What this exercise asks:
• 1. Decide whether each statement below agrees with the biography of Lan Shaomin that follows. Answer yes or no for (a), (b) and (c), and quote the deciding words of the text exactly: (a) He joined the CPC in 1984. (b) He was Executive Vice-Mayor of Nantong City from 2003 to 2006. (c) He began serving as Mayor of Nanjing in 2018.
• 2. Write out the passage of the biography of Lan Shaomin below between "Lan Shaomin (;" and "Guizhou in 2020.", inclusive.
• 3. According to the biography of Lan Shaomin below, under what circumstance did he begin serving as Mayor of Nanjing? Answer in one to three sentences.

Quoted text:

◆ ◆ ◆ ◆ ◆ ◆ ◆

Lan Shaomin (; born January 1964) is a Chinese politician, currently serving as the Communist Party Secretary of Suzhou and Vice-Governor of Jiangsu province.

He joined the CPC in 1984, and began his career in 1985. From 2003 to 2006, he served as Vice-Mayor of Nantong City, and as Executive Vice-Mayor from 2006 to 2011. From 2011 to 2012, he  served as acting Mayor of Suqian City. From 2012 to 2014, he served as Secretary of the Suqian City Committee. He would also serve concurrently from 2012 to 2013 as Mayor of Suqian. From 2014 to 2017, he served as Secretary of the Taizhou City CPC Committee. In 2018, he started to serve as the Mayor of Nanjing, following Miao Ruilin’s resignation. He served as Communist Party Secretary of Suzhou since September 2019 for a year before appointed deputy party secretary of Guizhou in 2020.

◆ ◆ ◆ ◆ ◆ ◆ ◆

Dataset extract:
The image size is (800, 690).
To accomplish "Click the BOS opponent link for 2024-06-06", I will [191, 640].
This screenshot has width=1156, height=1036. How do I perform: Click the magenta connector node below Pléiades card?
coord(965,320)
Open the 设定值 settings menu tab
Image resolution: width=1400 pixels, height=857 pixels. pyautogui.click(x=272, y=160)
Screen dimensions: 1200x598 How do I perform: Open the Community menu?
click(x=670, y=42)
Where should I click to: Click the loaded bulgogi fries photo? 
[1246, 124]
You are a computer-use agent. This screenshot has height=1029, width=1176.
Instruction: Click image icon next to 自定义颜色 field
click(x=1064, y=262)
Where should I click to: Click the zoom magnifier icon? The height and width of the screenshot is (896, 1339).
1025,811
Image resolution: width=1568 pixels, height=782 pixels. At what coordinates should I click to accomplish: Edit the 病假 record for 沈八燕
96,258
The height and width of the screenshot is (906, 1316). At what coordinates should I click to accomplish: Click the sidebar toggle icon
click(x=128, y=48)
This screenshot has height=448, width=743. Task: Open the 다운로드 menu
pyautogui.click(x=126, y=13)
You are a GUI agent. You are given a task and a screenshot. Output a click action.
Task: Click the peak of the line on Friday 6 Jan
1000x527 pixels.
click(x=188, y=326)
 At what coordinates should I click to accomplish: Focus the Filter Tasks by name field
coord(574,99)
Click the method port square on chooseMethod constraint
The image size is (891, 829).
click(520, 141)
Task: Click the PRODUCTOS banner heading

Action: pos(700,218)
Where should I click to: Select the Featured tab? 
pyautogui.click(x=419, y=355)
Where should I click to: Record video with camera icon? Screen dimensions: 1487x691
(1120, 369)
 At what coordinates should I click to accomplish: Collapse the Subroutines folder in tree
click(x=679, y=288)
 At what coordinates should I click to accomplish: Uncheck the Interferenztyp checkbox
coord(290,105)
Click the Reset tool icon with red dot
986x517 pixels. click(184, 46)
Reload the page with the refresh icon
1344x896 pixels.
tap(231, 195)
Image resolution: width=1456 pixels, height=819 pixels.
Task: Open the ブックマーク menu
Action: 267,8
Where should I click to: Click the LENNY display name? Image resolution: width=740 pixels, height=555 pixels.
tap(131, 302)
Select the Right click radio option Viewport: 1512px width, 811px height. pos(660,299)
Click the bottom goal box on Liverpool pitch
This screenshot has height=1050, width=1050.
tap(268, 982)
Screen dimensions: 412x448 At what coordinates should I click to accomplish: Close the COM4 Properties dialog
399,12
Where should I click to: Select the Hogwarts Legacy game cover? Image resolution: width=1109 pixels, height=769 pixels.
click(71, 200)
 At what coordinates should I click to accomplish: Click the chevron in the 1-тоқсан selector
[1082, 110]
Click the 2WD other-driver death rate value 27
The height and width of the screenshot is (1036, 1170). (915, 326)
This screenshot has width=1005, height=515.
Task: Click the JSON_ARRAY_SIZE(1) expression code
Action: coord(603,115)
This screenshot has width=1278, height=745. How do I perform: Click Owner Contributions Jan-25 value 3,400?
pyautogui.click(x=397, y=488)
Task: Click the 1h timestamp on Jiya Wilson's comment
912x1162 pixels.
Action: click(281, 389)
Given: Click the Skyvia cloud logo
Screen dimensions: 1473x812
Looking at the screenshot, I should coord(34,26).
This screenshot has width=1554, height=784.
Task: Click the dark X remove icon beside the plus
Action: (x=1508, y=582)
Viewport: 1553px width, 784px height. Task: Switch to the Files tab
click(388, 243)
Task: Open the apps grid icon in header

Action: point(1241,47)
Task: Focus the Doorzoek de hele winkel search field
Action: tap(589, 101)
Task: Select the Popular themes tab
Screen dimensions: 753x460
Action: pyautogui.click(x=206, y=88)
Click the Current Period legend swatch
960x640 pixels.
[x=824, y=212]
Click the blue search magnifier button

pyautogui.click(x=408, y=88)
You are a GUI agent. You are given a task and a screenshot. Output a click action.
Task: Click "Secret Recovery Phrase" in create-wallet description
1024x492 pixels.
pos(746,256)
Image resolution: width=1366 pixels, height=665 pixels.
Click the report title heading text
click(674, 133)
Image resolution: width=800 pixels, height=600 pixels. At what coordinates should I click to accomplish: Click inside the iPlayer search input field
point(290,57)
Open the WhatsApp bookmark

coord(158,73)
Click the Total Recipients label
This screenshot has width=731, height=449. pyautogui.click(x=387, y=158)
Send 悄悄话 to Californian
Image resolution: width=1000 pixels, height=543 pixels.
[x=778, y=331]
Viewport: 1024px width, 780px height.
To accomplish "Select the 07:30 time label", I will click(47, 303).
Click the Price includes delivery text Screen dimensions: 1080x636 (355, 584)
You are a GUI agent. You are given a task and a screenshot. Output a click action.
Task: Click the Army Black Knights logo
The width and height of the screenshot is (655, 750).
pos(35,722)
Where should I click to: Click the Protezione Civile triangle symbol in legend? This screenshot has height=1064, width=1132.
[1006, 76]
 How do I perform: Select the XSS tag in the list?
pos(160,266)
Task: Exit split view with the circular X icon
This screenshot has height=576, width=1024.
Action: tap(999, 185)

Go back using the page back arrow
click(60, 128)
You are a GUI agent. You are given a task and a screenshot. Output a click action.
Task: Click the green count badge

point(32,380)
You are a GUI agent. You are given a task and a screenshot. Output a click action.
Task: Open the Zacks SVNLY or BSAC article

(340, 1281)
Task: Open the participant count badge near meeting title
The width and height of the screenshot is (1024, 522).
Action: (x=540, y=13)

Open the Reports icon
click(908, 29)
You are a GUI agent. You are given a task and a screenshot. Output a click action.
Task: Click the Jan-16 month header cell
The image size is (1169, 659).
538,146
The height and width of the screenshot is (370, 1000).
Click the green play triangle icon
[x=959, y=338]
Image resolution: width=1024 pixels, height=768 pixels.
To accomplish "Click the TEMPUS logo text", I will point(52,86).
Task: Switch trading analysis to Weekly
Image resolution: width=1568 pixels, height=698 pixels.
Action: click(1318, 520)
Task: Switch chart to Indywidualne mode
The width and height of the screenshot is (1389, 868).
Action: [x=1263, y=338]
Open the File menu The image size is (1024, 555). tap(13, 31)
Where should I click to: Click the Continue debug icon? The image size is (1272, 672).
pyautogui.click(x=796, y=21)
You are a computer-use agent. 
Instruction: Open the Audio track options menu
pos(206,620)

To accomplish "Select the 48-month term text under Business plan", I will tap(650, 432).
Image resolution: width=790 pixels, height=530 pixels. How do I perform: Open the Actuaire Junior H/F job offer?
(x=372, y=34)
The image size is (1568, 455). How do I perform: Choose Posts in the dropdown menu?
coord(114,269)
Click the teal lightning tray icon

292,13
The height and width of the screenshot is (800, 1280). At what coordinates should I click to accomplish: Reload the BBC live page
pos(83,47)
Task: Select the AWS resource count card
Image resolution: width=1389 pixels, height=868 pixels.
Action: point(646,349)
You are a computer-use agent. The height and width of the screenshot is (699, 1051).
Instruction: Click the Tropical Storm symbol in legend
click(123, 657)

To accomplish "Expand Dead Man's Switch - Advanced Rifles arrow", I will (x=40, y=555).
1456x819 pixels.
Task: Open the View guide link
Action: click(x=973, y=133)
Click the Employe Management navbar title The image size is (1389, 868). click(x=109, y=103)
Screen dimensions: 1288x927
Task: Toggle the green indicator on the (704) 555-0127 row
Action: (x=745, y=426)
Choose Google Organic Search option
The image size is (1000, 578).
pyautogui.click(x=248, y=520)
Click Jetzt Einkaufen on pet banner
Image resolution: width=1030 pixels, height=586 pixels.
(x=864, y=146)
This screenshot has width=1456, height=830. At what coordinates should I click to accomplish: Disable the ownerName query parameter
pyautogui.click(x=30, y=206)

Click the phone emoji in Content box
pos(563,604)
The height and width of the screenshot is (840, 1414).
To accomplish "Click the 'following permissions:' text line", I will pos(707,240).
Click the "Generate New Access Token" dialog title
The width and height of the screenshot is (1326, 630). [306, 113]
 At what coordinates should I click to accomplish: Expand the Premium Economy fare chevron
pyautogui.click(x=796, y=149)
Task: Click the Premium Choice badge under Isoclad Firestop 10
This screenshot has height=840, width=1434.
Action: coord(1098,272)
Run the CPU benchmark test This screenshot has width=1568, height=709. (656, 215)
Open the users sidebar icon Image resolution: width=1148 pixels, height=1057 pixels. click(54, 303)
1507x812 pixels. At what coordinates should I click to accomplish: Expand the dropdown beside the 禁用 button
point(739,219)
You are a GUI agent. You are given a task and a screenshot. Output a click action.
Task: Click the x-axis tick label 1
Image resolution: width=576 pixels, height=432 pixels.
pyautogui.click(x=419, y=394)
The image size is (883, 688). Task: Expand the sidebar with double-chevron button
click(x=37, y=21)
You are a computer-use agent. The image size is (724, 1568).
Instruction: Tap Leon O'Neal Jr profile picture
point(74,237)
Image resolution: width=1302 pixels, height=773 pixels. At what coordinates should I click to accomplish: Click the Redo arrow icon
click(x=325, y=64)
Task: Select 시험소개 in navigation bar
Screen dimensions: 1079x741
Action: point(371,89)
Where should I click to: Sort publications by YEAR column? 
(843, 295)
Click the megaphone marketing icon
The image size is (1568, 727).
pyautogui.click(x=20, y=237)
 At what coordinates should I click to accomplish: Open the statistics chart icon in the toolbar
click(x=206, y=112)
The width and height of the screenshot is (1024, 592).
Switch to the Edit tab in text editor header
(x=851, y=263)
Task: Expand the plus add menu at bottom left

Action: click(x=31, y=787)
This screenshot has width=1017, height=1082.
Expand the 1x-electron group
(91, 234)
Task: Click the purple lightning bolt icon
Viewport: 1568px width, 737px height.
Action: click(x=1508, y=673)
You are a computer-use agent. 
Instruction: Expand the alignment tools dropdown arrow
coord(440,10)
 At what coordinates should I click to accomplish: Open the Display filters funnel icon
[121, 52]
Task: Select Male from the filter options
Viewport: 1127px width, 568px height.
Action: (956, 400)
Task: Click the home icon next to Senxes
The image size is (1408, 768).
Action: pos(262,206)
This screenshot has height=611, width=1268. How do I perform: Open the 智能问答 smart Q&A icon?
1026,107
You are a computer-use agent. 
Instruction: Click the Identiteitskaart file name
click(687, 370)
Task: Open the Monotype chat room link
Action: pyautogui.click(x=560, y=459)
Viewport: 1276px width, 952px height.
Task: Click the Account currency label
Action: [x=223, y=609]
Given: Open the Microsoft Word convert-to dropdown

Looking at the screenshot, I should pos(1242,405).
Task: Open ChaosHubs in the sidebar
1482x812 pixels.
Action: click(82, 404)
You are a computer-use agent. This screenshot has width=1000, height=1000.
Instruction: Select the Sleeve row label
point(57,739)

◆ ◆ ◆ ◆ ◆ ◆ ◆

Solved tasks:
• 1.
(a) Yes: "He joined the CPC in 1984"
(b) No: "as Executive Vice-Mayor from 2006 to 2011"
(c) Yes: "In 2018, he started to serve as the Mayor of Nanjing"

• 2.
Lan Shaomin (; born January 1964) is a Chinese politician, currently serving as the Communist Party Secretary of Suzhou and Vice-Governor of Jiangsu province.

He joined the CPC in 1984, and began his career in 1985. From 2003 to 2006, he served as Vice-Mayor of Nantong City, and as Executive Vice-Mayor from 2006 to 2011. From 2011 to 2012, he  served as acting Mayor of Suqian City. From 2012 to 2014, he served as Secretary of the Suqian City Committee. He would also serve concurrently from 2012 to 2013 as Mayor of Suqian. From 2014 to 2017, he served as Secretary of the Taizhou City CPC Committee. In 2018, he started to serve as the Mayor of Nanjing, following Miao Ruilin’s resignation. He served as Communist Party Secretary of Suzhou since September 2019 for a year before appointed deputy party secretary of Guizhou in 2020.

• 3. He began serving as Mayor of Nanjing in 2018, following the resignation of Miao Ruilin.